Stored data entries:

# # #

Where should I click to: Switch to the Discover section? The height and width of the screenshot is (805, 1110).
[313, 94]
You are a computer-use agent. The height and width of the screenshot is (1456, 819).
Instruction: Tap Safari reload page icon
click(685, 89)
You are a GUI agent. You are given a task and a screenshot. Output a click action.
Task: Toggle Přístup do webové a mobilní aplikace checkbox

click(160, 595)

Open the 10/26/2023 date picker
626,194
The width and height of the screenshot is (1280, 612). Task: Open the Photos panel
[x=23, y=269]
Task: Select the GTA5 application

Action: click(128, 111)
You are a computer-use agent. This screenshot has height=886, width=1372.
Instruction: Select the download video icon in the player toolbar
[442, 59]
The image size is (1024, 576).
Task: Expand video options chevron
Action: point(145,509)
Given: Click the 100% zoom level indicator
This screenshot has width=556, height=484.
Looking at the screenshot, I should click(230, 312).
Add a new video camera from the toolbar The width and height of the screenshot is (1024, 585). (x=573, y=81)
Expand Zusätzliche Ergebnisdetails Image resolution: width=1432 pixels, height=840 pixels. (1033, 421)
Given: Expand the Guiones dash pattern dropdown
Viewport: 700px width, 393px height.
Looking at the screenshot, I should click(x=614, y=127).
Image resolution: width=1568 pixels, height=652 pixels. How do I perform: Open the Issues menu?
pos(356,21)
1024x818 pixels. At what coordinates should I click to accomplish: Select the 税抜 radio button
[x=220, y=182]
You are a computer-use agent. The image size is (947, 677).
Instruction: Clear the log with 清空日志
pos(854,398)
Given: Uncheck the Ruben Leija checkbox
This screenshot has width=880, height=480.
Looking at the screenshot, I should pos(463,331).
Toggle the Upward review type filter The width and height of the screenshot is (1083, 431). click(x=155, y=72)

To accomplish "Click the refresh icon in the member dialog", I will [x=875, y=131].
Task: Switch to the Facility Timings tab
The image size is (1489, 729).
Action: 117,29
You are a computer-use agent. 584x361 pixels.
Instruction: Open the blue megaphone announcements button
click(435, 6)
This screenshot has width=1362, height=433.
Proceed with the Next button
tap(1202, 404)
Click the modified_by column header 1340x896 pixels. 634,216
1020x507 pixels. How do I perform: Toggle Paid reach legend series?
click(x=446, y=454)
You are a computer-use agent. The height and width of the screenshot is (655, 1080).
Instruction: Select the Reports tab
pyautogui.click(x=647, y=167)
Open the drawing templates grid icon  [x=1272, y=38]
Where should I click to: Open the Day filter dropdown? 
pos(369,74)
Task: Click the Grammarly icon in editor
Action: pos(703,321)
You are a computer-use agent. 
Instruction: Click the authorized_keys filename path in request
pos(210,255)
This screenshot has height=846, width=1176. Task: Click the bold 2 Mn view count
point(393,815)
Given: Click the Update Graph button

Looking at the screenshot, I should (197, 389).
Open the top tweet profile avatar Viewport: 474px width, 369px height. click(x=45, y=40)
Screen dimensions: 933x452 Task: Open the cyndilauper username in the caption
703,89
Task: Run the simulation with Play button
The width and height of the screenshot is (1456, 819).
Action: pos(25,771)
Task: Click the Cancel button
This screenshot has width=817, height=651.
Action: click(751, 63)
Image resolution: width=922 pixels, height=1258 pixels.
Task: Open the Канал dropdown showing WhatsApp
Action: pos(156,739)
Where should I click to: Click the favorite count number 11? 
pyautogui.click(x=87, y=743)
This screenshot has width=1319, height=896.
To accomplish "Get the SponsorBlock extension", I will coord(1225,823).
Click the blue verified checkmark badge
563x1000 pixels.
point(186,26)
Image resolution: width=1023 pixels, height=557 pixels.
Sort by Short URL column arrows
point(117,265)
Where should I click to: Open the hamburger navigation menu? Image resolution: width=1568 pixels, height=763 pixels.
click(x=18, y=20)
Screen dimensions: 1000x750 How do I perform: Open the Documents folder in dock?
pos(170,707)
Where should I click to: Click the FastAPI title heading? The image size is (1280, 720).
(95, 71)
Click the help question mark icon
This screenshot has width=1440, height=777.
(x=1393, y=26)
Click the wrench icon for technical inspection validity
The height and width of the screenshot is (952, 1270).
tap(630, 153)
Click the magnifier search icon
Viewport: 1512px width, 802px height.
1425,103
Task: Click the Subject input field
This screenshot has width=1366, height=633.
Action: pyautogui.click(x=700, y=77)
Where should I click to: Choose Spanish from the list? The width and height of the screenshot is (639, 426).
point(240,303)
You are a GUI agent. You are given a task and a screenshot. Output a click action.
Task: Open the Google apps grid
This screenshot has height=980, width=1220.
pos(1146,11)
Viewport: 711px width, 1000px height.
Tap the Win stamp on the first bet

# # #

● Work instructions
Copy all of the stored data entry lines above word for word.

● Task output
Where should I click to: Switch to the Discover section? The height and width of the screenshot is (805, 1110).
[313, 94]
You are a computer-use agent. The height and width of the screenshot is (1456, 819).
Instruction: Tap Safari reload page icon
click(685, 89)
You are a GUI agent. You are given a task and a screenshot. Output a click action.
Task: Toggle Přístup do webové a mobilní aplikace checkbox

click(160, 595)

Open the 10/26/2023 date picker
626,194
The width and height of the screenshot is (1280, 612). Task: Open the Photos panel
[x=23, y=269]
Task: Select the GTA5 application

Action: click(128, 111)
You are a computer-use agent. This screenshot has height=886, width=1372.
Instruction: Select the download video icon in the player toolbar
[442, 59]
The image size is (1024, 576).
Task: Expand video options chevron
Action: point(145,509)
Given: Click the 100% zoom level indicator
This screenshot has width=556, height=484.
Looking at the screenshot, I should click(230, 312).
Add a new video camera from the toolbar The width and height of the screenshot is (1024, 585). (x=573, y=81)
Expand Zusätzliche Ergebnisdetails Image resolution: width=1432 pixels, height=840 pixels. (1033, 421)
Given: Expand the Guiones dash pattern dropdown
Viewport: 700px width, 393px height.
Looking at the screenshot, I should click(x=614, y=127).
Image resolution: width=1568 pixels, height=652 pixels. How do I perform: Open the Issues menu?
pos(356,21)
1024x818 pixels. At what coordinates should I click to accomplish: Select the 税抜 radio button
[x=220, y=182]
You are a computer-use agent. The image size is (947, 677).
Instruction: Clear the log with 清空日志
pos(854,398)
Given: Uncheck the Ruben Leija checkbox
This screenshot has width=880, height=480.
Looking at the screenshot, I should pos(463,331).
Toggle the Upward review type filter The width and height of the screenshot is (1083, 431). click(x=155, y=72)

To accomplish "Click the refresh icon in the member dialog", I will [x=875, y=131].
Task: Switch to the Facility Timings tab
The image size is (1489, 729).
Action: 117,29
You are a computer-use agent. 584x361 pixels.
Instruction: Open the blue megaphone announcements button
click(435, 6)
This screenshot has width=1362, height=433.
Proceed with the Next button
tap(1202, 404)
Click the modified_by column header 1340x896 pixels. 634,216
1020x507 pixels. How do I perform: Toggle Paid reach legend series?
click(x=446, y=454)
You are a computer-use agent. The height and width of the screenshot is (655, 1080).
Instruction: Select the Reports tab
pyautogui.click(x=647, y=167)
Open the drawing templates grid icon  [x=1272, y=38]
Where should I click to: Open the Day filter dropdown? 
pos(369,74)
Task: Click the Grammarly icon in editor
Action: pos(703,321)
You are a computer-use agent. 
Instruction: Click the authorized_keys filename path in request
pos(210,255)
This screenshot has height=846, width=1176. Task: Click the bold 2 Mn view count
point(393,815)
Given: Click the Update Graph button

Looking at the screenshot, I should (197, 389).
Open the top tweet profile avatar Viewport: 474px width, 369px height. click(x=45, y=40)
Screen dimensions: 933x452 Task: Open the cyndilauper username in the caption
703,89
Task: Run the simulation with Play button
The width and height of the screenshot is (1456, 819).
Action: pos(25,771)
Task: Click the Cancel button
This screenshot has width=817, height=651.
Action: click(751, 63)
Image resolution: width=922 pixels, height=1258 pixels.
Task: Open the Канал dropdown showing WhatsApp
Action: pos(156,739)
Where should I click to: Click the favorite count number 11? 
pyautogui.click(x=87, y=743)
This screenshot has width=1319, height=896.
To accomplish "Get the SponsorBlock extension", I will coord(1225,823).
Click the blue verified checkmark badge
563x1000 pixels.
point(186,26)
Image resolution: width=1023 pixels, height=557 pixels.
Sort by Short URL column arrows
point(117,265)
Where should I click to: Open the hamburger navigation menu? Image resolution: width=1568 pixels, height=763 pixels.
click(x=18, y=20)
Screen dimensions: 1000x750 How do I perform: Open the Documents folder in dock?
pos(170,707)
Where should I click to: Click the FastAPI title heading? The image size is (1280, 720).
(95, 71)
Click the help question mark icon
This screenshot has width=1440, height=777.
(x=1393, y=26)
Click the wrench icon for technical inspection validity
The height and width of the screenshot is (952, 1270).
tap(630, 153)
Click the magnifier search icon
Viewport: 1512px width, 802px height.
1425,103
Task: Click the Subject input field
This screenshot has width=1366, height=633.
Action: pyautogui.click(x=700, y=77)
Where should I click to: Choose Spanish from the list? The width and height of the screenshot is (639, 426).
point(240,303)
You are a GUI agent. You are given a task and a screenshot. Output a click action.
Task: Open the Google apps grid
This screenshot has height=980, width=1220.
pos(1146,11)
Viewport: 711px width, 1000px height.
Tap the Win stamp on the first bet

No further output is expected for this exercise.